Em nota oficial, a PF informou que as investigações apontam que agentes políticos, servidores comissionados e particulares teriam atuado de forma coordenada para o desvio e a posterior ocultação de verbas públicas.
“De acordo com as investigações, agentes políticos, servidores comissionados e particulares teriam atuado de forma coordenada para o desvio e posterior ocultação de verba pública”, destacou a corporação.
O deputado Carlos Jordy se manifestou por meio de um vídeo divulgado nas redes sociais, no qual classificou a ação como “covarde”. Segundo o parlamentar, a justificativa da Polícia Federal seria o suposto uso indevido da cota parlamentar para o aluguel de veículos por meio de uma empresa específica.

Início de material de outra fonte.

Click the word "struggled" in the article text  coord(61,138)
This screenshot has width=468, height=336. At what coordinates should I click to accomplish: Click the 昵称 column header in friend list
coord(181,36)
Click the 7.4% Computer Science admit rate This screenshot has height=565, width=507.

Jordy afirmou que utiliza a mesma empresa de locação desde o início de seu primeiro mandato e que o deputado Sóstenes Cavalcante também aluga veículos da mesma empresa desde o começo de sua atuação parlamentar.
“É a mesma empresa que eu alugo carros desde o início do meu primeiro mandato. A mesma empresa que o deputado Sóstenes aluga veículos desde o início do primeiro mandato dele. A alegação deles é tosca, dizem que chama muito a atenção o número de veículos dessa empresa”, afirmou Jordy.
Até o momento, a defesa dos deputados não informou se irá adotar medidas judiciais contra a operação. A Polícia Federal também não divulgou detalhes sobre os valores investigados ou o número total de pessoas envolvidas no esquema.
As investigações seguem em andamento. Os parlamentares têm garantido o direito constitucional à ampla defesa e à presunção de inocência, e eventuais responsabilidades só poderão ser confirmadas após a conclusão do inquérito e decisão da Justiça.